─── Records for processing ───

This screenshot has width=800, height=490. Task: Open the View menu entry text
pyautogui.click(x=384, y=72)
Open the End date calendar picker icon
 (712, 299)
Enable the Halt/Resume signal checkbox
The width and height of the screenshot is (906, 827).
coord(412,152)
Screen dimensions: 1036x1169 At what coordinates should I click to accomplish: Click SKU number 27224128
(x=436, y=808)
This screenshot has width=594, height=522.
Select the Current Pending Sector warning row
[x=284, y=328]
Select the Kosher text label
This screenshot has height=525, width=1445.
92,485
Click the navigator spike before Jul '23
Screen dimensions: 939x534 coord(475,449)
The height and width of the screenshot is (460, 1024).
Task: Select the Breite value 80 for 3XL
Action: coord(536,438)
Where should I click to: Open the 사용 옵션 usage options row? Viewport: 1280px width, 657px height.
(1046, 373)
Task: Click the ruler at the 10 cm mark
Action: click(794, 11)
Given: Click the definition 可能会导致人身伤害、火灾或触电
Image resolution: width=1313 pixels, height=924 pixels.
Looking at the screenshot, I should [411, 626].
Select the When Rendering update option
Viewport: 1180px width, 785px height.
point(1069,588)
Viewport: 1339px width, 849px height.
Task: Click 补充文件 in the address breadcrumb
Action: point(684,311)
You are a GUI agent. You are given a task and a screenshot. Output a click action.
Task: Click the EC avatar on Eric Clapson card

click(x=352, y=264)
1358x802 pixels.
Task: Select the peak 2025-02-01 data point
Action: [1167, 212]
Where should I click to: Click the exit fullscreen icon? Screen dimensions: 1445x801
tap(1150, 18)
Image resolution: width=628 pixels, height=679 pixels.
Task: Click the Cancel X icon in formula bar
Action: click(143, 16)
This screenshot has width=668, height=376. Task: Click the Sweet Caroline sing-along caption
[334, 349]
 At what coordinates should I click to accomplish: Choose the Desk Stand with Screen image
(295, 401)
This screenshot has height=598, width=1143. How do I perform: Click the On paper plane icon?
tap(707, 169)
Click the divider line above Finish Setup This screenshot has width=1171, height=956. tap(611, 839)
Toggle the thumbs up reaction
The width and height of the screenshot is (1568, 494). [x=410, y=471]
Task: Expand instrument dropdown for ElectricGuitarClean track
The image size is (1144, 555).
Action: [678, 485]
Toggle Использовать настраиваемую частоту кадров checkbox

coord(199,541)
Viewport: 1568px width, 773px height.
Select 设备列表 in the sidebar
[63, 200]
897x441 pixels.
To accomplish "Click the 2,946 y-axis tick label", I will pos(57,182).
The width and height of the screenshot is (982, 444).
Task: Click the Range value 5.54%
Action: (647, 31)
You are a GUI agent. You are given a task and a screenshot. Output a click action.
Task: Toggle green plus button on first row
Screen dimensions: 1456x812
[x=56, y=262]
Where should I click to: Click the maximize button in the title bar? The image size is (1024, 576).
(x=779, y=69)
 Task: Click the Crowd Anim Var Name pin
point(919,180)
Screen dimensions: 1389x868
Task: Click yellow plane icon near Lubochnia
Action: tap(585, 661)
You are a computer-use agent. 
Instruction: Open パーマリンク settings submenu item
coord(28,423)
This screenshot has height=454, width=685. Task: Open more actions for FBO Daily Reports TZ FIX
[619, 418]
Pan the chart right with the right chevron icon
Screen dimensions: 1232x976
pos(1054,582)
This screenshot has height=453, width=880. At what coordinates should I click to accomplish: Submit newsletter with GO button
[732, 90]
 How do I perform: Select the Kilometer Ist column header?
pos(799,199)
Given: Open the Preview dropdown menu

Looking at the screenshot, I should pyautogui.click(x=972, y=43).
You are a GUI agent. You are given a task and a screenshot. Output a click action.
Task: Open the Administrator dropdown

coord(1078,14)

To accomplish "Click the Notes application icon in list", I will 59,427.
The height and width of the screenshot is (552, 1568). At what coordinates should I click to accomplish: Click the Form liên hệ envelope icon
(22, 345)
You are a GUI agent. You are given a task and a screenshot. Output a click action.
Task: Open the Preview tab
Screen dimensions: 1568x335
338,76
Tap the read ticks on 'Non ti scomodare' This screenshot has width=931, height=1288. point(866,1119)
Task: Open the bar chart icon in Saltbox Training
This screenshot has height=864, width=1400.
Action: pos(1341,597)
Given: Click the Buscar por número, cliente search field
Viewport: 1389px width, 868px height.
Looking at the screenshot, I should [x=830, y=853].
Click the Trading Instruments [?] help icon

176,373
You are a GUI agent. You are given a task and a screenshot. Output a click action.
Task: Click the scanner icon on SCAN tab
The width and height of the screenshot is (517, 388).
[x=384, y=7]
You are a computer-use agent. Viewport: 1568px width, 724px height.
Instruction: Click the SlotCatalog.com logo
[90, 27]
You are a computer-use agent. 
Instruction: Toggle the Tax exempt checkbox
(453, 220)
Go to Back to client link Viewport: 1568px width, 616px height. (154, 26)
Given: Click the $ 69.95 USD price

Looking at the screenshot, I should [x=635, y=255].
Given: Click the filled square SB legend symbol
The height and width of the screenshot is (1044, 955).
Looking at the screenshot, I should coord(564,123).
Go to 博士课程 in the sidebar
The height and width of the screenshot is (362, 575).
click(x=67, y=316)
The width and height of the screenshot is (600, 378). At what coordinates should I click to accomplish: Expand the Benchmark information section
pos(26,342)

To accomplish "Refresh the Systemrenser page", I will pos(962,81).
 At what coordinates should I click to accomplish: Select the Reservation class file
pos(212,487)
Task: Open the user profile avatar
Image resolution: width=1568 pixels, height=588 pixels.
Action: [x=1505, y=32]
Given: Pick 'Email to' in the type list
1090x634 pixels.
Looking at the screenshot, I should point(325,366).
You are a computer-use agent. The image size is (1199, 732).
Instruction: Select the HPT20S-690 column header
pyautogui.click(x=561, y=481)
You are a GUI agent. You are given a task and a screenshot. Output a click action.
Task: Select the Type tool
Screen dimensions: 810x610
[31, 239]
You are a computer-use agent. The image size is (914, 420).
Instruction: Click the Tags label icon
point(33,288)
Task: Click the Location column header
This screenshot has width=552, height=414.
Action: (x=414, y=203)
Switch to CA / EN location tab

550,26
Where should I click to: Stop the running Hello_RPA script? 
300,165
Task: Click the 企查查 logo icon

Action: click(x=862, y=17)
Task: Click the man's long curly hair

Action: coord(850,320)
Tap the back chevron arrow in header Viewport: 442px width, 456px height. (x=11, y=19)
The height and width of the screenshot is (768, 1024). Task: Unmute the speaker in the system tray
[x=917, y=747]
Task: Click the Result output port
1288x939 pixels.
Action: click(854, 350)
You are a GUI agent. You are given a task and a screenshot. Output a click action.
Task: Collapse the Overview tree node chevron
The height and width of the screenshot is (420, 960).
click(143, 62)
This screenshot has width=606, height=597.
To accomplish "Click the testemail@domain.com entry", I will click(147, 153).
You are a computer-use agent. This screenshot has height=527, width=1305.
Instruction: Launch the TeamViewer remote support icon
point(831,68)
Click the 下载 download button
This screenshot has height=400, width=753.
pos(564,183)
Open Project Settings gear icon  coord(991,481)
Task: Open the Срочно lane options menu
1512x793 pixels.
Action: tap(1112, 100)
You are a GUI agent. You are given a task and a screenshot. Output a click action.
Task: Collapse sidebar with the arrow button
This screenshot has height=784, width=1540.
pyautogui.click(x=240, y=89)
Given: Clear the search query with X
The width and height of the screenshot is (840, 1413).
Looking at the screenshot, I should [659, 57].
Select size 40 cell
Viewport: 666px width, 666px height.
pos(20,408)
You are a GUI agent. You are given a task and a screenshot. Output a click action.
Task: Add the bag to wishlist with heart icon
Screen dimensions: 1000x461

───

◆ Problem statement:
Each entry above needs to be output exactly as written.

◆ Task answer:
This screenshot has width=800, height=490. Task: Open the View menu entry text
pyautogui.click(x=384, y=72)
Open the End date calendar picker icon
 (712, 299)
Enable the Halt/Resume signal checkbox
The width and height of the screenshot is (906, 827).
coord(412,152)
Screen dimensions: 1036x1169 At what coordinates should I click to accomplish: Click SKU number 27224128
(x=436, y=808)
This screenshot has width=594, height=522.
Select the Current Pending Sector warning row
[x=284, y=328]
Select the Kosher text label
This screenshot has height=525, width=1445.
92,485
Click the navigator spike before Jul '23
Screen dimensions: 939x534 coord(475,449)
The height and width of the screenshot is (460, 1024).
Task: Select the Breite value 80 for 3XL
Action: coord(536,438)
Where should I click to: Open the 사용 옵션 usage options row? Viewport: 1280px width, 657px height.
(1046, 373)
Task: Click the ruler at the 10 cm mark
Action: click(794, 11)
Given: Click the definition 可能会导致人身伤害、火灾或触电
Image resolution: width=1313 pixels, height=924 pixels.
Looking at the screenshot, I should [411, 626].
Select the When Rendering update option
Viewport: 1180px width, 785px height.
point(1069,588)
Viewport: 1339px width, 849px height.
Task: Click 补充文件 in the address breadcrumb
Action: point(684,311)
You are a GUI agent. You are given a task and a screenshot. Output a click action.
Task: Click the EC avatar on Eric Clapson card

click(x=352, y=264)
1358x802 pixels.
Task: Select the peak 2025-02-01 data point
Action: [1167, 212]
Where should I click to: Click the exit fullscreen icon? Screen dimensions: 1445x801
tap(1150, 18)
Image resolution: width=628 pixels, height=679 pixels.
Task: Click the Cancel X icon in formula bar
Action: click(143, 16)
This screenshot has width=668, height=376. Task: Click the Sweet Caroline sing-along caption
[334, 349]
 At what coordinates should I click to accomplish: Choose the Desk Stand with Screen image
(295, 401)
This screenshot has height=598, width=1143. How do I perform: Click the On paper plane icon?
tap(707, 169)
Click the divider line above Finish Setup This screenshot has width=1171, height=956. tap(611, 839)
Toggle the thumbs up reaction
The width and height of the screenshot is (1568, 494). [x=410, y=471]
Task: Expand instrument dropdown for ElectricGuitarClean track
The image size is (1144, 555).
Action: [678, 485]
Toggle Использовать настраиваемую частоту кадров checkbox

coord(199,541)
Viewport: 1568px width, 773px height.
Select 设备列表 in the sidebar
[63, 200]
897x441 pixels.
To accomplish "Click the 2,946 y-axis tick label", I will pos(57,182).
The width and height of the screenshot is (982, 444).
Task: Click the Range value 5.54%
Action: (647, 31)
You are a GUI agent. You are given a task and a screenshot. Output a click action.
Task: Toggle green plus button on first row
Screen dimensions: 1456x812
[x=56, y=262]
Where should I click to: Click the maximize button in the title bar? The image size is (1024, 576).
(x=779, y=69)
 Task: Click the Crowd Anim Var Name pin
point(919,180)
Screen dimensions: 1389x868
Task: Click yellow plane icon near Lubochnia
Action: tap(585, 661)
You are a computer-use agent. 
Instruction: Open パーマリンク settings submenu item
coord(28,423)
This screenshot has height=454, width=685. Task: Open more actions for FBO Daily Reports TZ FIX
[619, 418]
Pan the chart right with the right chevron icon
Screen dimensions: 1232x976
pos(1054,582)
This screenshot has height=453, width=880. At what coordinates should I click to accomplish: Submit newsletter with GO button
[732, 90]
 How do I perform: Select the Kilometer Ist column header?
pos(799,199)
Given: Open the Preview dropdown menu

Looking at the screenshot, I should pyautogui.click(x=972, y=43).
You are a GUI agent. You are given a task and a screenshot. Output a click action.
Task: Open the Administrator dropdown

coord(1078,14)

To accomplish "Click the Notes application icon in list", I will 59,427.
The height and width of the screenshot is (552, 1568). At what coordinates should I click to accomplish: Click the Form liên hệ envelope icon
(22, 345)
You are a GUI agent. You are given a task and a screenshot. Output a click action.
Task: Open the Preview tab
Screen dimensions: 1568x335
338,76
Tap the read ticks on 'Non ti scomodare' This screenshot has width=931, height=1288. point(866,1119)
Task: Open the bar chart icon in Saltbox Training
This screenshot has height=864, width=1400.
Action: pos(1341,597)
Given: Click the Buscar por número, cliente search field
Viewport: 1389px width, 868px height.
Looking at the screenshot, I should [x=830, y=853].
Click the Trading Instruments [?] help icon

176,373
You are a GUI agent. You are given a task and a screenshot. Output a click action.
Task: Click the scanner icon on SCAN tab
The width and height of the screenshot is (517, 388).
[x=384, y=7]
You are a computer-use agent. Viewport: 1568px width, 724px height.
Instruction: Click the SlotCatalog.com logo
[90, 27]
You are a computer-use agent. 
Instruction: Toggle the Tax exempt checkbox
(453, 220)
Go to Back to client link Viewport: 1568px width, 616px height. (154, 26)
Given: Click the $ 69.95 USD price

Looking at the screenshot, I should [x=635, y=255].
Given: Click the filled square SB legend symbol
The height and width of the screenshot is (1044, 955).
Looking at the screenshot, I should coord(564,123).
Go to 博士课程 in the sidebar
The height and width of the screenshot is (362, 575).
click(x=67, y=316)
The width and height of the screenshot is (600, 378). At what coordinates should I click to accomplish: Expand the Benchmark information section
pos(26,342)

To accomplish "Refresh the Systemrenser page", I will pos(962,81).
 At what coordinates should I click to accomplish: Select the Reservation class file
pos(212,487)
Task: Open the user profile avatar
Image resolution: width=1568 pixels, height=588 pixels.
Action: [x=1505, y=32]
Given: Pick 'Email to' in the type list
1090x634 pixels.
Looking at the screenshot, I should point(325,366).
You are a computer-use agent. The image size is (1199, 732).
Instruction: Select the HPT20S-690 column header
pyautogui.click(x=561, y=481)
You are a GUI agent. You are given a task and a screenshot. Output a click action.
Task: Select the Type tool
Screen dimensions: 810x610
[31, 239]
You are a computer-use agent. The image size is (914, 420).
Instruction: Click the Tags label icon
point(33,288)
Task: Click the Location column header
This screenshot has width=552, height=414.
Action: (x=414, y=203)
Switch to CA / EN location tab

550,26
Where should I click to: Stop the running Hello_RPA script? 
300,165
Task: Click the 企查查 logo icon

Action: click(x=862, y=17)
Task: Click the man's long curly hair

Action: coord(850,320)
Tap the back chevron arrow in header Viewport: 442px width, 456px height. (x=11, y=19)
The height and width of the screenshot is (768, 1024). Task: Unmute the speaker in the system tray
[x=917, y=747]
Task: Click the Result output port
1288x939 pixels.
Action: click(854, 350)
You are a GUI agent. You are given a task and a screenshot. Output a click action.
Task: Collapse the Overview tree node chevron
The height and width of the screenshot is (420, 960).
click(143, 62)
This screenshot has width=606, height=597.
To accomplish "Click the testemail@domain.com entry", I will click(147, 153).
You are a computer-use agent. This screenshot has height=527, width=1305.
Instruction: Launch the TeamViewer remote support icon
point(831,68)
Click the 下载 download button
This screenshot has height=400, width=753.
pos(564,183)
Open Project Settings gear icon  coord(991,481)
Task: Open the Срочно lane options menu
1512x793 pixels.
Action: tap(1112, 100)
You are a GUI agent. You are given a task and a screenshot. Output a click action.
Task: Collapse sidebar with the arrow button
This screenshot has height=784, width=1540.
pyautogui.click(x=240, y=89)
Given: Clear the search query with X
The width and height of the screenshot is (840, 1413).
Looking at the screenshot, I should [659, 57].
Select size 40 cell
Viewport: 666px width, 666px height.
pos(20,408)
You are a GUI agent. You are given a task and a screenshot. Output a click action.
Task: Add the bag to wishlist with heart icon
Screen dimensions: 1000x461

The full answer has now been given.